Plus, if Lou’s prepared for this type of early onslaught, which he undoubtedly should be, this may help him, because if Holyfield doesn’t succeed in getting Savarese out of there early, there’s a good chance that Holyfield will have exerted more energy than he’s allotted. In other words, Holyfield tires easily and if he fails to take Savarese out in the early going it might well doom his efforts.
The simple fact is Holyfield has an anemic punch output; he simply cannot throw punches in bunches. He typically throws one punch at a time, and even worse, he has difficulty getting inside on opponents, which means he’s often out of position and open to counters. He works in spurts, throws very few punches, and spends much of his time recuperating—if Savarese is prepared for this predictable style, he should make a good account of himself.

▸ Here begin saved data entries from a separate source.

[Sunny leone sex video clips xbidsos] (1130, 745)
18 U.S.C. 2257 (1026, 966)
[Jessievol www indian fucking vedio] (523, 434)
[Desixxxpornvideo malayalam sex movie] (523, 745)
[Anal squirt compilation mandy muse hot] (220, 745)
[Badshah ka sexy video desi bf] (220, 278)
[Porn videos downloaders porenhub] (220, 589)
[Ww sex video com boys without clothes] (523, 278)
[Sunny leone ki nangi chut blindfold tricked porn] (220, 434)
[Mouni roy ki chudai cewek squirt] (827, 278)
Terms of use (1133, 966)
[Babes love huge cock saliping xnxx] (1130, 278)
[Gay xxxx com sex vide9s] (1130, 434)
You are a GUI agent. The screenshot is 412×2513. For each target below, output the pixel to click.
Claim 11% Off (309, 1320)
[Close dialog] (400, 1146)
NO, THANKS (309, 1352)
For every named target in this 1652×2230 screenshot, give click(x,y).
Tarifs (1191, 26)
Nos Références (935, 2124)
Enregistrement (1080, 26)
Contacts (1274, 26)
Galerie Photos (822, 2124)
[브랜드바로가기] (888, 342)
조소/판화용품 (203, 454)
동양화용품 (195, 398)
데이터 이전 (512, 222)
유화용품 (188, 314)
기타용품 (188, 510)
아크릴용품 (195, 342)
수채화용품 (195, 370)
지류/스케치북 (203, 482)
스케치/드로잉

Since Holyfield lacks the type of power and punch output to cause too many problems, Savarese should be able to find a rhythm. If Lou can maintain his distance and establish his jab, while dropping in the occasional right hand, he stands a great chance at winning. He simply needs to stay outside and punish Holyfield whenever he attempts to get inside. In reality, the formula for a Savarese victory is quite simple. Whether or not he can execute the plan may not be as simple.
So again, everything boils down to how well-prepared Savarese is for this bout. If Savarese is in good shape and is able to survive the early onslaught, he’s halfway there. All he’d need to do the rest of the way is stay outside and utilize his size advantage while throwing more punches than Holyfield—this should be relatively easy–IF Savarese is in good shape, that is.
If he’s not in good shape, this one could go either way; if he is in good shape, I won’t be the least bit surprised if we see an upset.